In the context of MOSFET switching circuits (PWM, motor control, etc) I've read the "linear region" of operation is where you don't want to be for long, because here is where there is large power in the MOSFET. For example, this answer:

you are driving the MOSFET into its linear (power dissipating) region

Or this application note from International Rectifier:

If the device is operated as a switch, a large transient current
capability of the drive circuit reduces the time spent in the linear region, thereby reducing the switching losses.

Yet, Wikipedia offers these definitions:

  • linear region: \$V_{GS} > V_{th}\$ and \$V_{DS} < ( V_{GS} – V_{th} )\$
  • active mode: \$V_{GS} > V_{th}\$ and \$V_{DS} ≥ ( V_{GS} – V_{th} )\$

That is, \$V_{DS}\$, and thus the power in the MOSFET, is less in the linear region than in active mode. Therefore, I would think it's time in active mode that one would want to avoid. As one switches from off to on, one starts in cutoff, moves through active mode as quickly as possible to minimize losses, then ends in the linear region.

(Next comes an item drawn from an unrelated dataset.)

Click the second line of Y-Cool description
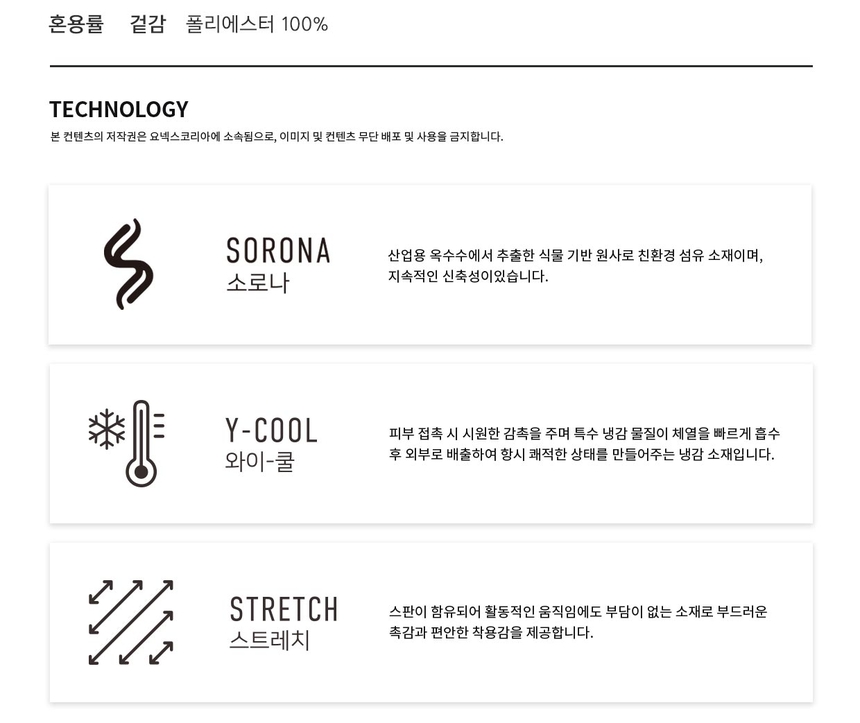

But, I can't reconcile this with the examples above, which discuss minimizing time in the linear region. Where is the inconsistency?

Best Answer

"Linear region" in the answers you quote is used somewhat loosely. Often we say "linear region" or "linear operation" in electronics when we mean in-between operation where a voltage is kept somewhere between the power supply rails (as apposed to clamped to near one of them) or a device like a transistor is kept in the middle region where it is not fully on or fully off. Often devices aren't all that linear in this "linear region", but it's a name that stuck from long ago where linear region was as opposed to in switching operation or the clipped region.

It is this middle "linear" region where the device will dissipate significant power. If the device is a ideal switch, then it can't dissipate power when open since the current is zero, or when closed since the voltage is zero.

This is different from "linear region" when talking about the device physics or details characteristics of a MOSFET. There "linear" can mean "roughly linear current with applied voltage", which also means the MOSFET is acting like a resistor as apposed to more like a current source. That's different from "linear region" from the overall circuit perspective.

Yes, it's context-dependent and can be confusing. If you need to be precise, use real numbers.